Bernie Sanders is the first presidential candidate to oppose the Kinder Morgan pipeline

Democratic presidential candidates Bernie Sanders at the NHDP annual Jefferson Jackson dinner Sunday in Manchester. Cheryl Senter / AP

On Sunday, Democratic presidential candidate Bernie Sanders became the first 2016 hopeful to stand against a proposal that has stoked intense debate in New England.

Speaking at the Jefferson Jackson dinner in Manchester, New Hampshire, Sanders said he opposed the construction of the natural gas pipeline, proposed by Kinder Morgan, which would cross through New Hampshire and Massachusetts.

“I believe the Northeast Energy Direct pipeline that would carry fracked natural gas for 400 miles through 17 communities is a bad idea – and should be opposed,’’ the Vermont senator said.

Calling climate change the “greatest environmental challenge of our time,’’ Sanders said he opposed the pipeline for the same reasons he long-opposed the recently rejected Keystone XL pipeline.

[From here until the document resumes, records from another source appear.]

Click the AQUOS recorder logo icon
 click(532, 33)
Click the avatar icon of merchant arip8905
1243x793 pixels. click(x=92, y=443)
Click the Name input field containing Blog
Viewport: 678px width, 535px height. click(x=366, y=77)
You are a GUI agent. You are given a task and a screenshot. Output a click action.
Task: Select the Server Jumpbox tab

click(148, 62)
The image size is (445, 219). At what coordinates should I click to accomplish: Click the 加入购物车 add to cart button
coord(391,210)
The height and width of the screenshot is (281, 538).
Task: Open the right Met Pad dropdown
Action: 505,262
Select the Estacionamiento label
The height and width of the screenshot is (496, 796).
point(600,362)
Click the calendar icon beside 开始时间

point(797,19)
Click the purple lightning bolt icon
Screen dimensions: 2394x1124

The campaign’s New Hampshire communications director, Karthik Ganapathy, told Boston.com that concerns about the pipeline go beyond climate change.

“The truth is: there are lots of reasons to oppose this pipeline,’’ Ganapathy said. “There are justified concerns around abuse of eminent domain to seize private property, the route would go through historic towns and conservation sites and as with all pipelines, there could be leaks or spills.’’

The proposed $5 billion project would bring fracked natural gas from Pennsylvania to New England. According to NHPR, Kinder Morgan hopes to begin construction on the pipeline, which is currently under federal review, by early 2017.

However, the proposal has met fierce opposition in many of the small New England towns the 30-inch-wide line cuts through. A study this month commissioned by Massachusetts Attorney General Maura Healey found that the region does not need the additional energy the pipeline would provide; rather, “energy efficiency and demand response’’ would be preferable.

Kinder Morgan called Healey’s study “seriously flawed.’’

Sanders is the first candidate to take a strong position on the pipeline. In July, Hillary Clinton told NH1, “this is a local matter.’’

Jeb Bush, whose big-money donors include Kinder Morgan’s co-founder, has alsorepeatedlypassed on the issue. Fellow Republican candidate John Kasich and Ben Carson also declined to take a stance on the pipeline, per NH1, though they both voiced concerns over the use of eminent domain.